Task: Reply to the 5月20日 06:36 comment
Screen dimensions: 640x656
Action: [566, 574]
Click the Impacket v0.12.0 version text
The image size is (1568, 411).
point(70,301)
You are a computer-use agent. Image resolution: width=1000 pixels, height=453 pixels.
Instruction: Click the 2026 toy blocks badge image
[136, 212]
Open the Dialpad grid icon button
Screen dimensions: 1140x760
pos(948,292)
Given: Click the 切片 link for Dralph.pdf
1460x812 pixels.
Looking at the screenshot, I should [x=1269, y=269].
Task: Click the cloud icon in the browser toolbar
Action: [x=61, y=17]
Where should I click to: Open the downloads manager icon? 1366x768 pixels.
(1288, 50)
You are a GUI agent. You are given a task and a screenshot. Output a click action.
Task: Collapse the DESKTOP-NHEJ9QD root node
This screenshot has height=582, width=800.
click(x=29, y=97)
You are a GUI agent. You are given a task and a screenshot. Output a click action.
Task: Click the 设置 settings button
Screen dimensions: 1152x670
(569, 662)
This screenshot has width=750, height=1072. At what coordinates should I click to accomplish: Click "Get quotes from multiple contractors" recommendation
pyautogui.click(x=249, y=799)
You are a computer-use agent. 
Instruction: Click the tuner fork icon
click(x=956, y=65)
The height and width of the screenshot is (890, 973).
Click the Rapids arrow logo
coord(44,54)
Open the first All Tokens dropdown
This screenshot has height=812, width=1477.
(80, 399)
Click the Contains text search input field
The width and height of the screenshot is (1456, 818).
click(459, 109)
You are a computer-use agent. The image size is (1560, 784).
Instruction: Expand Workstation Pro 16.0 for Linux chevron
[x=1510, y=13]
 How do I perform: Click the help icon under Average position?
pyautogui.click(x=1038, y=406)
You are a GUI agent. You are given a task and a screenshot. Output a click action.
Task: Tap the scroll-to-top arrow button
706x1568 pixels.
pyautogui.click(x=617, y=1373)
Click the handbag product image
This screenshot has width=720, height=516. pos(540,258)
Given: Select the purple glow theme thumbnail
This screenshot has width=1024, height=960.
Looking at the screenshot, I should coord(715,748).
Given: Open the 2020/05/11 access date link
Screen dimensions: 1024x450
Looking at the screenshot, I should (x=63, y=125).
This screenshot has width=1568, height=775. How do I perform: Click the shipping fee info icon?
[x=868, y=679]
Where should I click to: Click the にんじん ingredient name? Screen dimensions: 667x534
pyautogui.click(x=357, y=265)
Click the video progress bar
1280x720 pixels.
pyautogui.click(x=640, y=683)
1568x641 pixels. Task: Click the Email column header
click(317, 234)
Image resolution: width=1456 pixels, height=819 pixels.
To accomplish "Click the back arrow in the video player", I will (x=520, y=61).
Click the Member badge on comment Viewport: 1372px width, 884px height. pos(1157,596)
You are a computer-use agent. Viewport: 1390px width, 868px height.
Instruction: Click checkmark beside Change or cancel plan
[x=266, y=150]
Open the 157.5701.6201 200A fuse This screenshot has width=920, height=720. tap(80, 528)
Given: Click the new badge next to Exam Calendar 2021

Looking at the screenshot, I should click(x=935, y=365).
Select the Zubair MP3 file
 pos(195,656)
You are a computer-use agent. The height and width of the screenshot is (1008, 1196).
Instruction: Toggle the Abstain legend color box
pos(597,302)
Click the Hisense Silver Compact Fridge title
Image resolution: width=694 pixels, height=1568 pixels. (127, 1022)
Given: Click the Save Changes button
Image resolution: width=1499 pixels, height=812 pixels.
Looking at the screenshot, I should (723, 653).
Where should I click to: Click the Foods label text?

Task goal ▸
Retype the lines from the one containing "Click the Hisense Silver Compact Fridge title" through the end of the lines exactly as they appear.

Response ▸
Click the Hisense Silver Compact Fridge title
Image resolution: width=694 pixels, height=1568 pixels. (127, 1022)
Given: Click the Save Changes button
Image resolution: width=1499 pixels, height=812 pixels.
Looking at the screenshot, I should (723, 653).
Where should I click to: Click the Foods label text?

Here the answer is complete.